Anna Torma

Bodies—faces and nudes, mostly female—stare straight at the viewer. It is a dense crowd depicted here, an intricate chaos. Images of pleasure, of carefree nudes, of winding vines and blazing orange-red flowers face off with monstrous figures: fire-breathing lizards and human faces on animal bodies. The piece is both Edenic and ominously phantasmagorical: monsters pose an underlying threat to what is otherwise utopian. These repeated animal and humanoid figures nearly form a language in themselves, a pictionary of anxieties and fears. There is a juxtaposition of unconscious terror with the ordinary, highlighted by scattered visual and textual “diary entries,” implying the tensions underlying daily life.

Anna Torma, Party with Dionysos, 2008–2015, hand-embroidered collage on linen fabric, cotton thread, silk collage border, 185 x 150 centimetres. Collection of Patrick Cady / Musée d’Art Contemporain Singulier. Photo: Guy L’Heureux. Courtesy Galerie Laroche/ Joncas, Montréal.

The textile work I’m referring to is Permanent Danger, 2017, displayed like a scroll and centrally installed on an opening between the galleries. Both sides of the piece form picture planes through a technique known as double-sided embroidery. Anna Torma’s crafting leaves viewers in awe. Embroidery, her primary medium for decades, was passed down in her family as a traditional Hungarian craft. The dense detailing in Permanent Danger and in other works in the exhibition results from a thick piling of thread, lending a painterly appearance, while the nervous, animated line appearing alongside has the spontaneity of quick sketching. Over the years, Torma has expanded a traditional skill and, through research and travel, has assembled her own textile collection, which serves either as backdrop or as collage elements. It is comprised of linen, cotton and synthetic fabric, including a sundry of found material, such as textile strips, doilies and Hungarian embroidery.

“Permanent Danger” is this exhibition’s title and relates thematically to other works—Permanent Danger 4, 2019; Permanent Danger 5, 2019; Fight 1, 2018; and Fight 2, 2018— in depicting a sense of threatened violence. Still, danger is not the overall theme. This sprawling exhibition carries a range of other subthemes, both intertwining and discrete, including family, identity, sexuality, Dionysian pleasure and a playful critique of scientific rationalism. This presentation of her recent work from 2011 to the present is timely, given the recent attention granted to this New Brunswick-based, Hungarian-Canadian textile artist, who is the winner of the 2020 Governor General’s Award in Visual and Media Art.

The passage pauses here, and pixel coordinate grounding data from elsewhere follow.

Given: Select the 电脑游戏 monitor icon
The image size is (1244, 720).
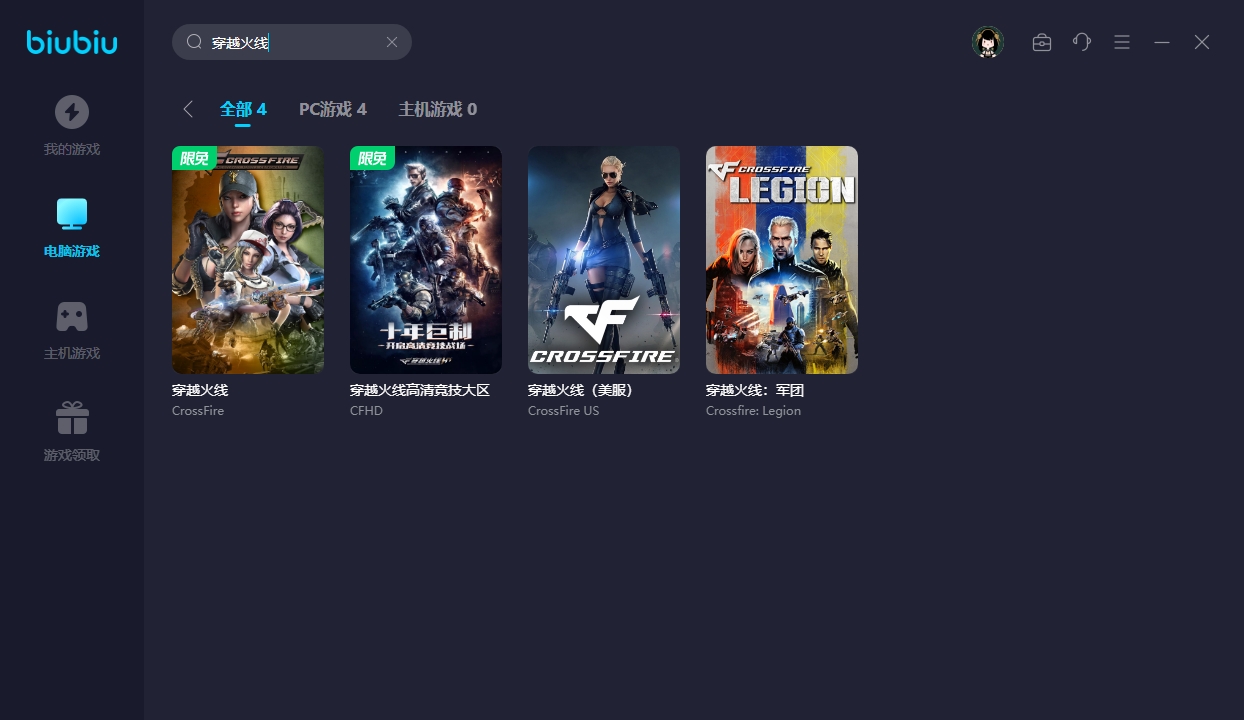Looking at the screenshot, I should point(72,214).
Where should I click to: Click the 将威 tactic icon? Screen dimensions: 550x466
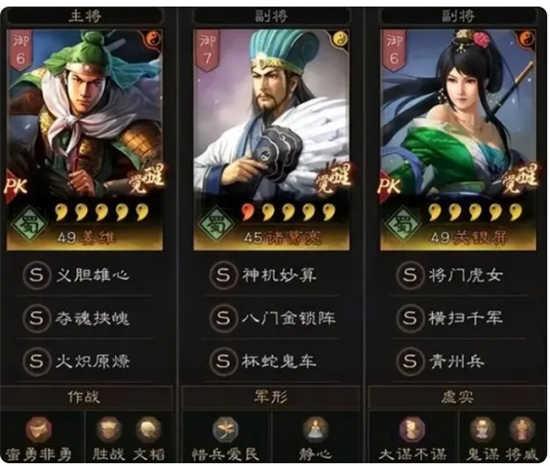click(522, 430)
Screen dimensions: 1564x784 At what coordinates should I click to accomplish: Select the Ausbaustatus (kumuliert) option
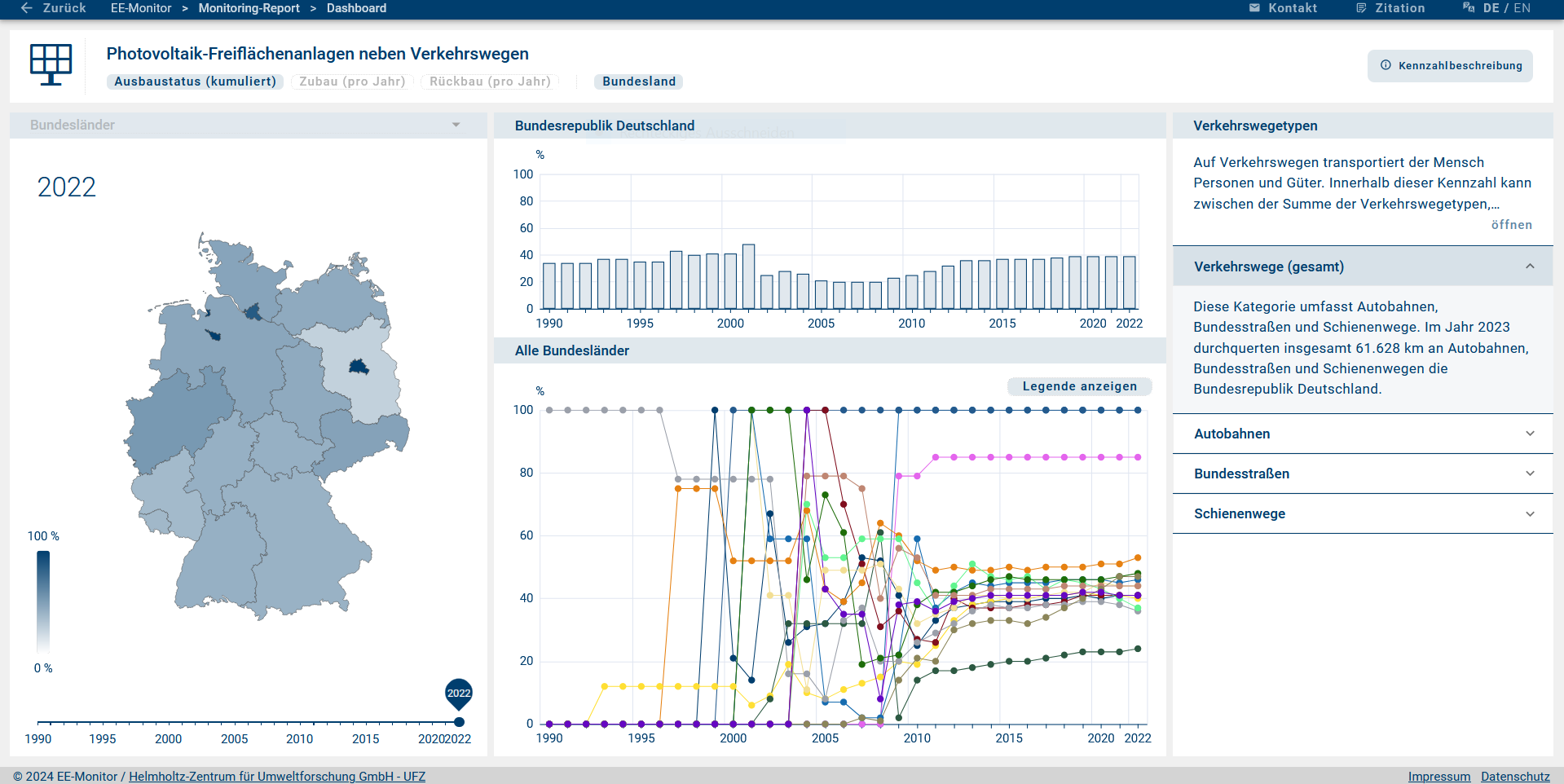coord(195,81)
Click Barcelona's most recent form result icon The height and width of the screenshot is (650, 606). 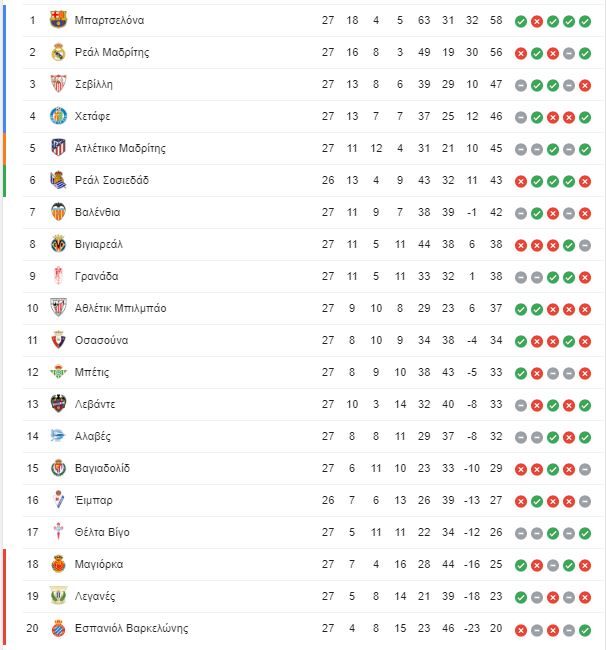pyautogui.click(x=585, y=20)
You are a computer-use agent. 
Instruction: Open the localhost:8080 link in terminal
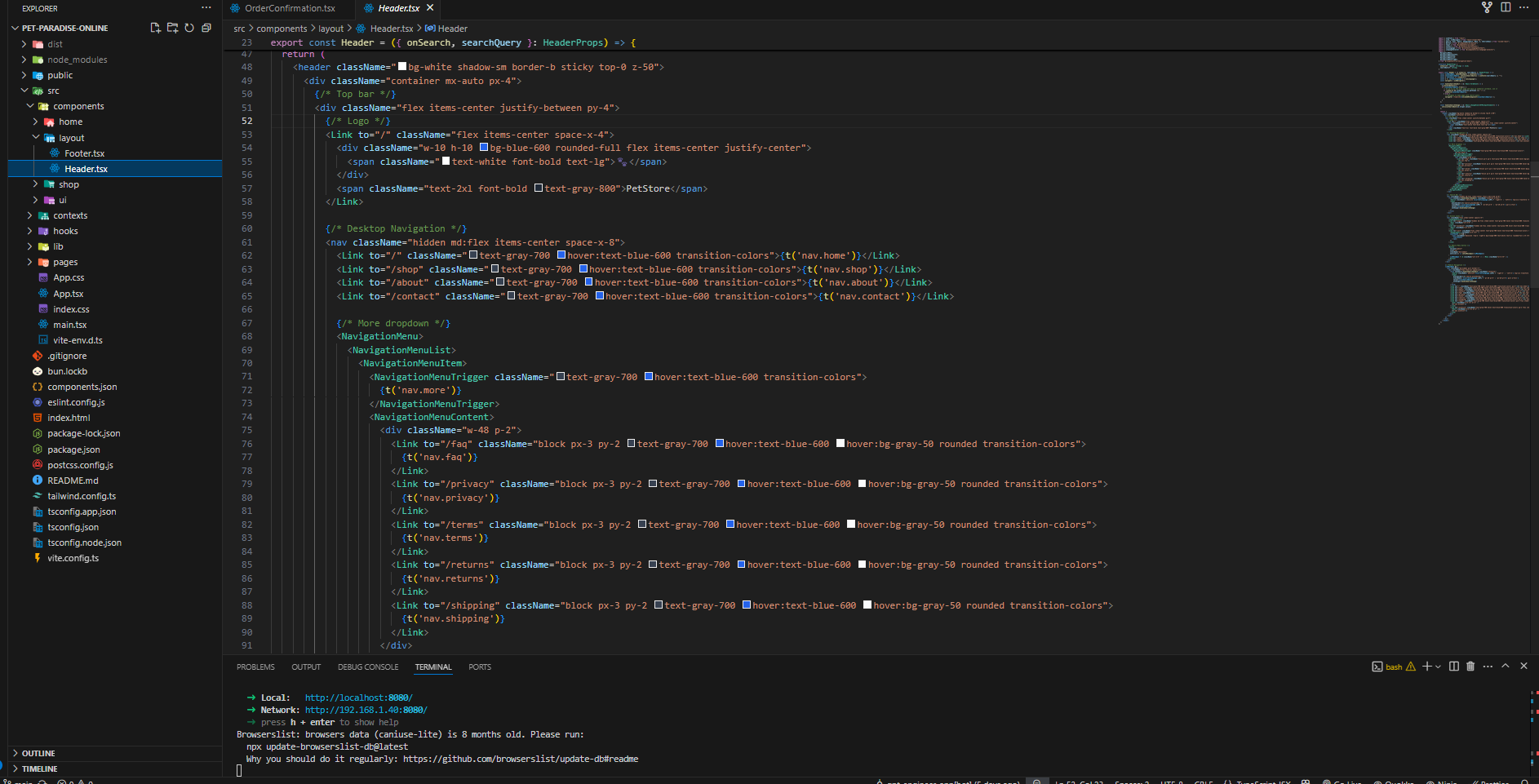pyautogui.click(x=358, y=698)
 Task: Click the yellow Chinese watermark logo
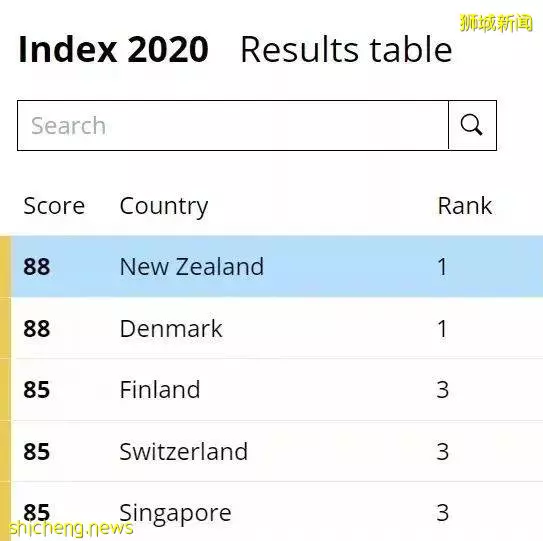[496, 23]
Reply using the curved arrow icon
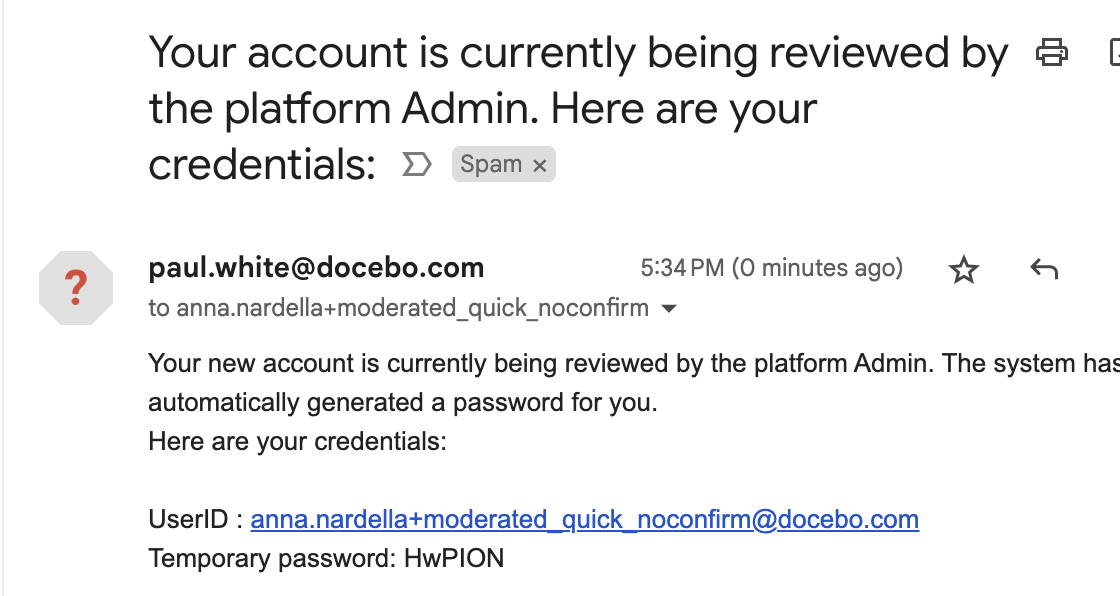The height and width of the screenshot is (596, 1120). [1044, 269]
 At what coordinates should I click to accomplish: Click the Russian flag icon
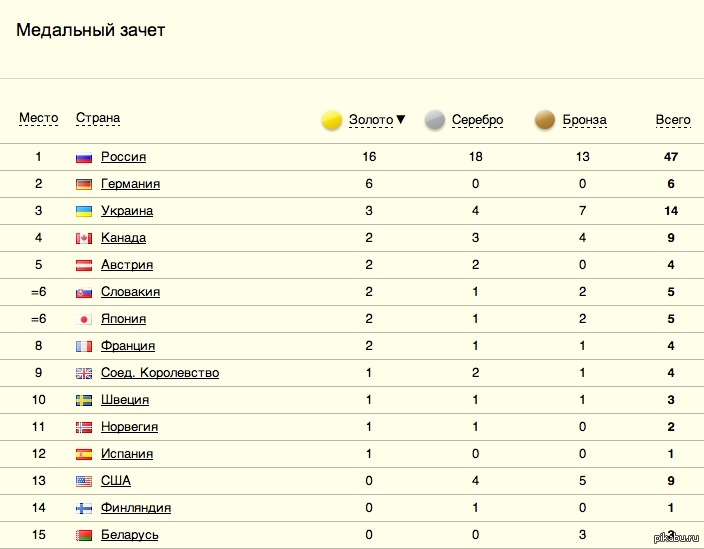click(84, 158)
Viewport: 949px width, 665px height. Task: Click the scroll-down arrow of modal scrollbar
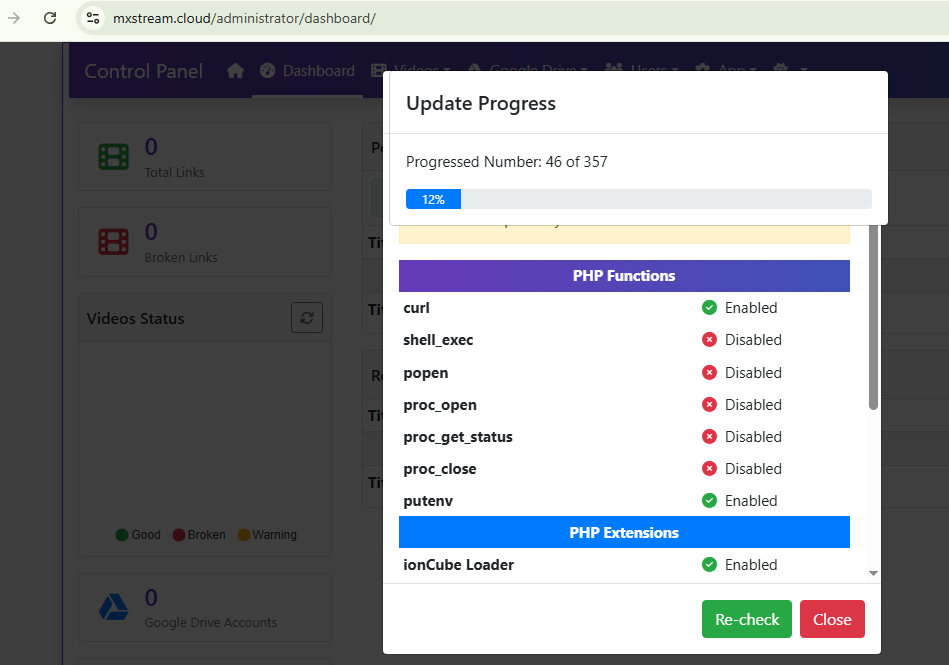[x=873, y=574]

While Torma may be gaining national recognition, in part because of recent turns to feminism and figurative art, her work is refreshingly individualistic; she has held a stable course throughout her practice history. Torma’s work is notable, as well, for taking embroidery from the Victorian parlour of traditional women’s work and the stereotypes of modesty associated with it and countering these stereotypes with bold sexuality. An example is Dionysia, 2020, one of a pair of related works (the other is Party with Dionysos, 2008–2015). A lush setting brims with decadence— a paradisical backdrop of flowers and vines houses a young sailor, a smiling devil’s head, an amphibious monster and two women performing fellatio on a disembodied giant phallus dripping semen. They form a carnal carnival recalling Bosch more readily than traditional embroidery designs.

Pedagogical Charts 1, 2016, hand-embroidered collage on linen fabric, silk thread, 143 x 116 centimetres. Collection of Michel L’Heureux. Photo: Guy L’Heureux.

Adding to Torma’s call for pleasure is a playful critique of the rational, especially the biological, to favour, or at least not forget, the subjective in Pedagogical Charts 1 and 2, 2016. Pedagogical Charts 1 centres on allusions to the biological and philosophical. Anatomical drawings, cross-sections of internal organs, human skulls and skeletal hands appear throughout the composition. Additionally, Torma alludes to the intellectual rationalism of science rooted in the Age of Reason through textual references to Diderot, Darwin’s Origin of Species and Lamarck’s Philosophie zoologique. Alternative references in Pedagogical Charts 2 are to Torma’s family and their lives: their written names and miscellaneous, sometimes unexplained, notes such as “Spin Gallery” and “Spring is Coming” concerning events, places and observations. Philosophy and the material reality of the body pair with connections to family in an intertwining of the rational and the subjective, the detached and the personal, the self-constructed and the biological.

Amidst current divisive political and cultural wars, Torma proposes a collage, if not a merger, of opposites forming the totality, not the polarities, of life. Expanding the field of embroidery from the domestic to the philosophical and the sexual, Torma’s art is a thoughtful meditation on the pleasures of daily life, family and identity. Without self-censoring or otherwise avoiding what is threatening or disturbing, it is frank and joyful. ❚

“Permanent Danger” was exhibited at the Textile Museum of Canada, Toronto, from August 5, 2020, to March 21, 2021.

Earl Miller is an independent art writer residing in Toronto.